Is this a Classroom-Assignment ?
Why don't you just buy one, they're less than ~5-Bucks.
.
.
.

This is not a class assignment. Actually, my ultimate goal is to design a Fully Differential Amplifier. The first step is a differential amplifier with differential output, then CMFB design.

 

Are all your FETs the same? Can't tell from the schematic...

And why do you want them in saturation?

Thanks for your response. I make a mistake in drawing the schematics. Actually, the FETs M3 & M4 are pmos while the rest are nmos. My ultimate goal is to design a Fully Differential Amplifier. The first step is a differential amplifier with differential output, then CMFB design.
In a differential amplifier with differential output, all the FET's should be in saturation.

 

I don't believe this isn't a homework assignment!
See

 

In a differential amplifier with differential output, all the FET's should be in saturation.

True, but that's not really the answer to my question, which was checking your understanding of what saturation means and its relevance in this context....

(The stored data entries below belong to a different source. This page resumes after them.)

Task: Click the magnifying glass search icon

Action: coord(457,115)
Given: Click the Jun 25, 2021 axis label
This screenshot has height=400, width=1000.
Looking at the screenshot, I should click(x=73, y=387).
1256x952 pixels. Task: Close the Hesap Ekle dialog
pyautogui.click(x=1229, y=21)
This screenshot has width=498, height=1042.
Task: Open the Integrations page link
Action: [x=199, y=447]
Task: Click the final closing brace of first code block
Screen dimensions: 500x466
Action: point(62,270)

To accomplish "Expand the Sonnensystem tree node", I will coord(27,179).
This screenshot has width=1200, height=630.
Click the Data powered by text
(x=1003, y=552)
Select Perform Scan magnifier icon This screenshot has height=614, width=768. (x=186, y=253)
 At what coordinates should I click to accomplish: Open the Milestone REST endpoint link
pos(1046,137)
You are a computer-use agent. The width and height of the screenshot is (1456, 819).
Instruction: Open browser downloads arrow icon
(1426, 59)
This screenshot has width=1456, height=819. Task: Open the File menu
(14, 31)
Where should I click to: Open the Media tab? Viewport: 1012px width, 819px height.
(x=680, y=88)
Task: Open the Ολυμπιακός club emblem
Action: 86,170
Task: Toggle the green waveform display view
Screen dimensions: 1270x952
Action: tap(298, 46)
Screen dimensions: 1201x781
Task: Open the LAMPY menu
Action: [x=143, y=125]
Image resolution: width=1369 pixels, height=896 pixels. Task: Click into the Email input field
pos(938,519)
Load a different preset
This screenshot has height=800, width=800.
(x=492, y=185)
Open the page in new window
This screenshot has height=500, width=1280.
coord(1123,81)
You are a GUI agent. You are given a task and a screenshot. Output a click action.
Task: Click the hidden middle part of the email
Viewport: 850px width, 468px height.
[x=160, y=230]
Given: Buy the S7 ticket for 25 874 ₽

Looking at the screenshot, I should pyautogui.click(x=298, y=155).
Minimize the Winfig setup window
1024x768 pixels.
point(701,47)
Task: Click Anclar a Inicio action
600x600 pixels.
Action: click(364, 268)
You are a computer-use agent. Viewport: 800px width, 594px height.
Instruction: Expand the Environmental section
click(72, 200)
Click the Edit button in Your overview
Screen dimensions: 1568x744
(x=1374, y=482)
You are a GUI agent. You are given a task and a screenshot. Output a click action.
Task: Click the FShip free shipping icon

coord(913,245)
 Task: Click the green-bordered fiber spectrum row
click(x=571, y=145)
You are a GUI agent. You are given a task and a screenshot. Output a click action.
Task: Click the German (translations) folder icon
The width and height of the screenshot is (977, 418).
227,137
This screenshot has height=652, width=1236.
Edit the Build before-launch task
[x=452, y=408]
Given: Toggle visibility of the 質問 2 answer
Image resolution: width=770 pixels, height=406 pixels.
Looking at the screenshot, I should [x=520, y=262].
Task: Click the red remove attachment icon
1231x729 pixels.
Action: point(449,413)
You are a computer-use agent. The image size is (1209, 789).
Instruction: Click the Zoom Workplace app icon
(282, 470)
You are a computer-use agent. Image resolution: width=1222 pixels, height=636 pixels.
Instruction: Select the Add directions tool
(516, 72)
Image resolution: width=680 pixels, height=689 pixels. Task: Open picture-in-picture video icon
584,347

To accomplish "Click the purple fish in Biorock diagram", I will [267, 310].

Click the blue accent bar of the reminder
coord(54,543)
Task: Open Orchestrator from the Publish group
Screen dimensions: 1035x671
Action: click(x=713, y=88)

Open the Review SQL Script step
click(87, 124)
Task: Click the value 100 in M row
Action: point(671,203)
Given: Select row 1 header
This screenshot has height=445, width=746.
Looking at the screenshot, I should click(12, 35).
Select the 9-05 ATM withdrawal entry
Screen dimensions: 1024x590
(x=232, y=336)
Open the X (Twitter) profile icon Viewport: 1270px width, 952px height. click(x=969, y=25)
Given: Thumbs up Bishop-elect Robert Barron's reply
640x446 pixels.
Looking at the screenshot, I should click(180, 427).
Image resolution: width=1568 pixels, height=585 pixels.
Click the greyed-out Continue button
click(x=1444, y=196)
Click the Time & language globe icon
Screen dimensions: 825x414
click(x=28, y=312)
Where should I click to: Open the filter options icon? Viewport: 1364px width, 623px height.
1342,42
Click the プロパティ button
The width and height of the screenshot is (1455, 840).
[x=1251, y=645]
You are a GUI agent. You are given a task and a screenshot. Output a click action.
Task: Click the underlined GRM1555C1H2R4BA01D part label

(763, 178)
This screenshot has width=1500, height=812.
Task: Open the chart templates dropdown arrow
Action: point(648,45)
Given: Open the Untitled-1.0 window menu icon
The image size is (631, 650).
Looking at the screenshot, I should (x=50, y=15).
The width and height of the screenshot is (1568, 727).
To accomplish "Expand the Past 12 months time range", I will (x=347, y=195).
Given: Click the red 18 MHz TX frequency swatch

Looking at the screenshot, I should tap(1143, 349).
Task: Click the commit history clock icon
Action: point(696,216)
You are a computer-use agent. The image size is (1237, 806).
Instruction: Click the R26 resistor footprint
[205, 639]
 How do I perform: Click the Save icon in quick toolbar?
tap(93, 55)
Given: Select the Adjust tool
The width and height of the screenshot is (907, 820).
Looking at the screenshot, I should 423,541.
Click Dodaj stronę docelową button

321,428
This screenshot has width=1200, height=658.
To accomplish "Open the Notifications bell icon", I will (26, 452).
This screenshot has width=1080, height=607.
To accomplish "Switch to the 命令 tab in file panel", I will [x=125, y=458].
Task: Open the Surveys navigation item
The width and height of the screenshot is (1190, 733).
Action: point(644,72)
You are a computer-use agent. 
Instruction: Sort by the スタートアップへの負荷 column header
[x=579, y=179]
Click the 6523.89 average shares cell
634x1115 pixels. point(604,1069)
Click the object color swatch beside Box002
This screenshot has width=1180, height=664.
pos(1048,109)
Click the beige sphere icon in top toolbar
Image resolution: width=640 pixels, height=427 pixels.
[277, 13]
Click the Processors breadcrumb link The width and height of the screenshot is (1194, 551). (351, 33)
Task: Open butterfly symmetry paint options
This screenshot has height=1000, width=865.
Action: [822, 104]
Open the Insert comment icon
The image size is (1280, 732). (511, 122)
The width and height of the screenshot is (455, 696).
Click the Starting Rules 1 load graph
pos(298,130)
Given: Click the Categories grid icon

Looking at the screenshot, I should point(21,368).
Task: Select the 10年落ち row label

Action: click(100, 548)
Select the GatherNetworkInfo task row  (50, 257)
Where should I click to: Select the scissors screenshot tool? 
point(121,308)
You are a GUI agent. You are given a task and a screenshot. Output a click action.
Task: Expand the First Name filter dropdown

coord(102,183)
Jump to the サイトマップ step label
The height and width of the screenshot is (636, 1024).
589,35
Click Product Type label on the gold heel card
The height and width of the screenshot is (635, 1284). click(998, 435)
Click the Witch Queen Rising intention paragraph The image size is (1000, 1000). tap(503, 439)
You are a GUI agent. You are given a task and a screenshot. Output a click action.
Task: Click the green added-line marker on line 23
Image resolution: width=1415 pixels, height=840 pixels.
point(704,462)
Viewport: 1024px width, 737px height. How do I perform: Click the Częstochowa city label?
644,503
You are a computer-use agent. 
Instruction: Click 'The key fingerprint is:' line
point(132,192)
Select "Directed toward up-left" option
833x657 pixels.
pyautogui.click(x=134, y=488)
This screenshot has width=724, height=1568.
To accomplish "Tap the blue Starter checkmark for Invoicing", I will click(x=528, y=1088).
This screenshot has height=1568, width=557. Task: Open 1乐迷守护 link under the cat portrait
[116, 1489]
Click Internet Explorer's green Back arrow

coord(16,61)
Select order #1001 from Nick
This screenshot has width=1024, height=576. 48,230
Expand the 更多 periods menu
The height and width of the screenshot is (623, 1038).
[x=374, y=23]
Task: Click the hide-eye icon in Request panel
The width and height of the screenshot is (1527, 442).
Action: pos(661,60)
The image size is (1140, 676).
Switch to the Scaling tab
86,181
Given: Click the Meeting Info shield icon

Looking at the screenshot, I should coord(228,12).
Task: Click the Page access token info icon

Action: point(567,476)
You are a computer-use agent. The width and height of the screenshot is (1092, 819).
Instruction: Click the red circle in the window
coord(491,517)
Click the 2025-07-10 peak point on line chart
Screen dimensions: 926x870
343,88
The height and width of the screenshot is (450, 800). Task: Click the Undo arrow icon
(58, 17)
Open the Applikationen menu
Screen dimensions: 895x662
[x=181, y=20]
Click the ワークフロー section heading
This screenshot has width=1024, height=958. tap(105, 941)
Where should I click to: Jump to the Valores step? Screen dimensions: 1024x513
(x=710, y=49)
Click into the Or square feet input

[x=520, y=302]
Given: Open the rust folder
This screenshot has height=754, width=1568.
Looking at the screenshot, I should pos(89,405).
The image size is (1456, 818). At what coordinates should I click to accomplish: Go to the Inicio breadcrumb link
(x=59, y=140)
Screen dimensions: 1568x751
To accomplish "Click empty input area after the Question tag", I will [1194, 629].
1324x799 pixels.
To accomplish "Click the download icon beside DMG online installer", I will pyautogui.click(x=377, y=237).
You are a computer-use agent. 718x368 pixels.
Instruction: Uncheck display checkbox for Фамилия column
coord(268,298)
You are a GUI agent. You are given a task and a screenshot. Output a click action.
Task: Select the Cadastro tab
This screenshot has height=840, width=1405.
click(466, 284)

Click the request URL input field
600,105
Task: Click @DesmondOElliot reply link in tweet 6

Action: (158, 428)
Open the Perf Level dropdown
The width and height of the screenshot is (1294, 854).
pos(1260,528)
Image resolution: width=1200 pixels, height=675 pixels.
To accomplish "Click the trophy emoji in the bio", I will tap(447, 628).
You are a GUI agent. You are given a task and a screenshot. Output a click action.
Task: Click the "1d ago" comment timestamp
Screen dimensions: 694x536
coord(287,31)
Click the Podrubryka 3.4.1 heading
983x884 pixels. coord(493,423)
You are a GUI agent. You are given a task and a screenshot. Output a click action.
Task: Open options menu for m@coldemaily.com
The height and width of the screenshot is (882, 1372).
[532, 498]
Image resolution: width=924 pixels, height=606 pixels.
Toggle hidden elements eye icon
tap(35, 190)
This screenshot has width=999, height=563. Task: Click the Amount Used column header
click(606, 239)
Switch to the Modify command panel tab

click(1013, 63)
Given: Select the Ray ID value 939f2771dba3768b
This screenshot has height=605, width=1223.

i was going to post my simulation., but @Bordodynov has posted a similar one...

 

I don't believe this isn't a homework assignment!
See
View attachment 241576

Thanks, @Bordodynov, and @Irving for the simulation and suggestion. It helped me to address my issue and got my diff amp with diff output.
Once again to mention: It's not a class assignment

 

Thanks, @Bordodynov, and @Irving for the simulation and suggestion. It helped me to address my issue and got my diff amp with diff output.
Once again to mention: It's not a class assignment

So whats the end goal in this ,

Are you doing all this in simulation
or is the aim to make one out of discrete parts
or even on a chip ?

 

So whats the end goal in this ,

Are you doing all this in simulation
or is the aim to make one out of discrete parts
or even on a chip ?

@andrewmm
This is one of the discrete part of the system. The aim is: demodulating the differential signal which is part of the on-chip isolated transmission system using the capacitive coupling technique, for that, I am initially doing simulations in the cadence tool.

I am designing a fully differential amplifier, which includes: Differential amplifier (with differential output ), CM detector, and CMFB loop. The first task is done, now I am moving to the CM detector design and then the CMFB loop. Ultimately I need to design the entire system on a chip.

 

Just to clarify , this is on chip design, not individual parts wired together, your designing a chip,
I'm guessing for end of year at university ?

what foundry models are you using ?

 

Just to clarify , this is on chip design, not individual parts wired together, your designing a chip,
I'm guessing for end of year at university ?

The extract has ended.